I'm sorry we sound so discouraging, but I guess we're a bit jaded.  Too many
users complain the driver in broken only to reveal much later (after much wasted
developer time) that they have fastwrites turned on.  As such it's a bit of a
knee-jerk reaction.  The problem is, there's not really a good way to debug
this.  There have been several suggestions, but the problem is it locks up bad
and years later still no one knows why.  You could try and track down what fglrx
does (if anything) by dumping the radeon and AGP chipset regs.  Since you
haven't had much luck with conventional software means, you may need access to
hardware analyzers or unpublished chipset errata.  Perhaps others with more AGP
chipset-side knowledge have some ideas.  
Comment 17 Ian Romanick 2006-10-30 21:01:44 UTC
(In reply to comment #15)
> Thanks - I should have stuck to IRC, cause I knew this would be a wontfix and
> merely wanted help with trying to debug it on my own.

After the completely fruitless debugging that we've done, I honestly believe
that you'd need to use a logic analyzer to trace the bus signals during the
write operations.
Comment 18 Roland Scheidegger 2006-10-31 13:33:42 UTC
(In reply to comment #13)
> Though I can confirm I got it working on a rv250 and a amd64 chipset to work too
> (without a performance diff neither).
Meh.
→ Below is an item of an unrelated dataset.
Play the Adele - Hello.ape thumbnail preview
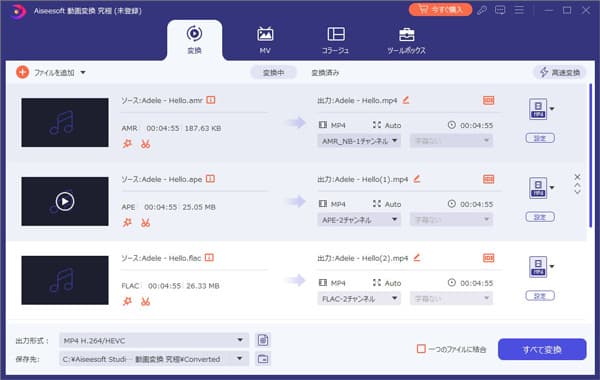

Wanted to measure performance difference (I think copypixrate might be the
test to use), and it blew up right at xorg startup. So I can't confirm it works
for me after all... maybe I had tested by mistake with agp mode 1 before which
will turn this feature off automatically (though actually, with agpgart from
kernel 2.6.17, it still locks up here, since agpgart will try to put it into 0x
mode, which doesn't really seem to hurt otherwise, but thus it will not detect
that fast writes won't do anything and not disable them - apparently the 0x mode
happens because bridge_agpstat is 1f000a14 (in agp 2.0 mode), thus the bridge
claims it's not supporting 1x and 2x modes, which is afaik just plain illegal).
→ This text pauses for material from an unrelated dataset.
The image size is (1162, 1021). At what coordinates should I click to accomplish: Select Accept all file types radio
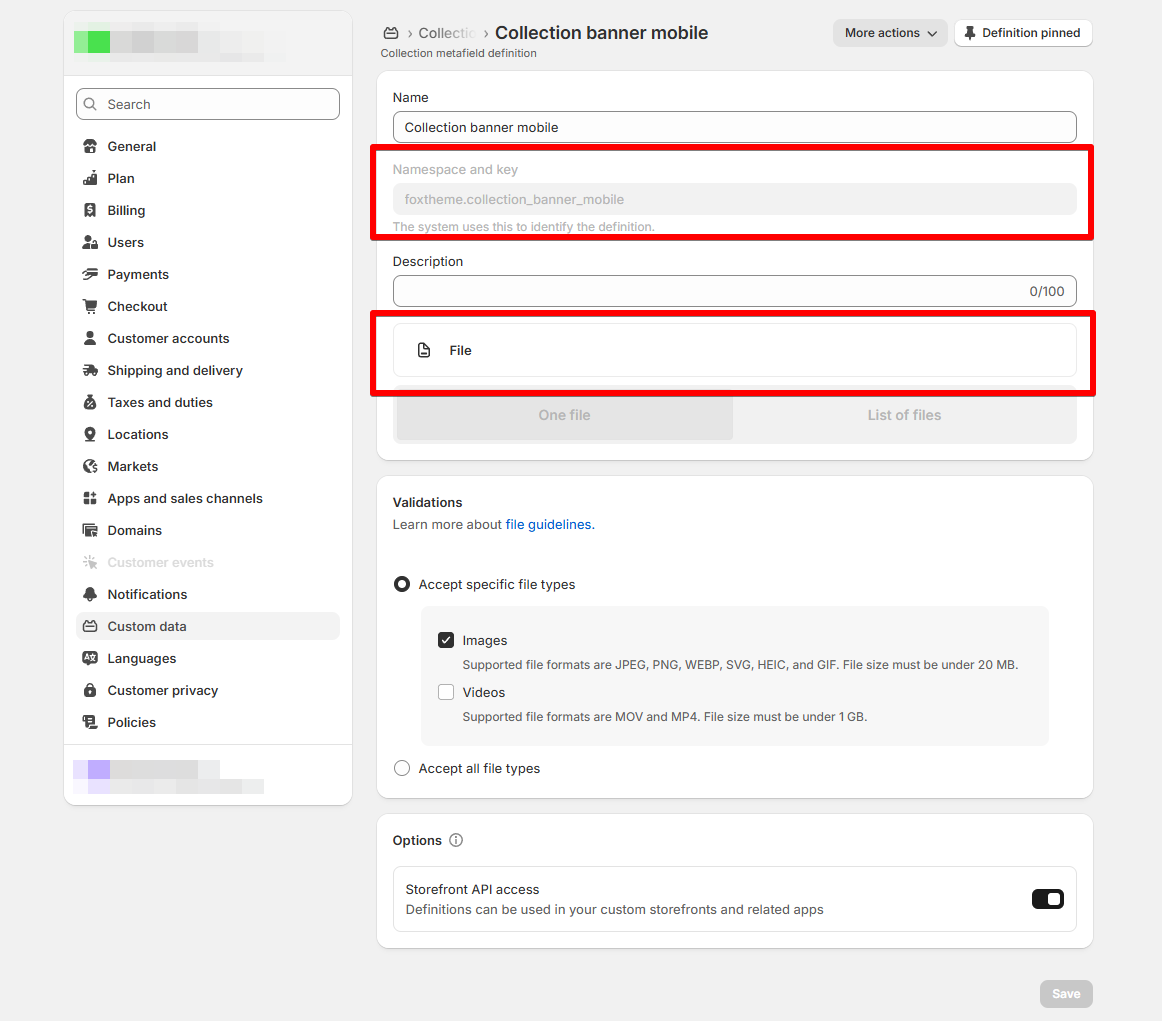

Comment 19 Dave Jones 2006-10-31 13:56:17 UTC
I fixed the 0x bug in 2.6.18
Comment 20 Roland Scheidegger 2006-11-02 09:06:09 UTC
(In reply to comment #19)
> I fixed the 0x bug in 2.6.18
A bit OT, but no this is not the issue which is fixed in 2.6.18, it still
reports 0x mode. In my case, the bridge is AGP 3.5, but the card is AGP 2.0.
You can easily see why that happens when looking at the various agp status
values, which look like that (printed out in agp_collect_device_status
immediately after reading vga_agpstat):
agpgart: Found an AGP 3.5 compliant device at 0000:00:00.0.
agpgart: req mode 1f000201 bridge_agpstat 1f000a14 vga_agpstat 2f000217.
agpgart: Device is in legacy mode, falling back to 2.x
agpgart: Putting AGP V2 device at 0000:00:00.0 into 0x mode
agpgart: Putting AGP V2 device at 0000:01:00.0 into 0x mode
agpgart: Putting AGP V2 device at 0000:01:00.1 into 0x mode
I think what the bridge reports (only supporting 4x rate) is illegal, or there
is some problem when putting it in 2.0 mode, in any case, motherboard is a asus
k8v se deluxe, chipset k8t800, the relevant lspci output:
0000:00:00.0 Host bridge: VIA Technologies, Inc.: Unknown device 3188 (rev 01)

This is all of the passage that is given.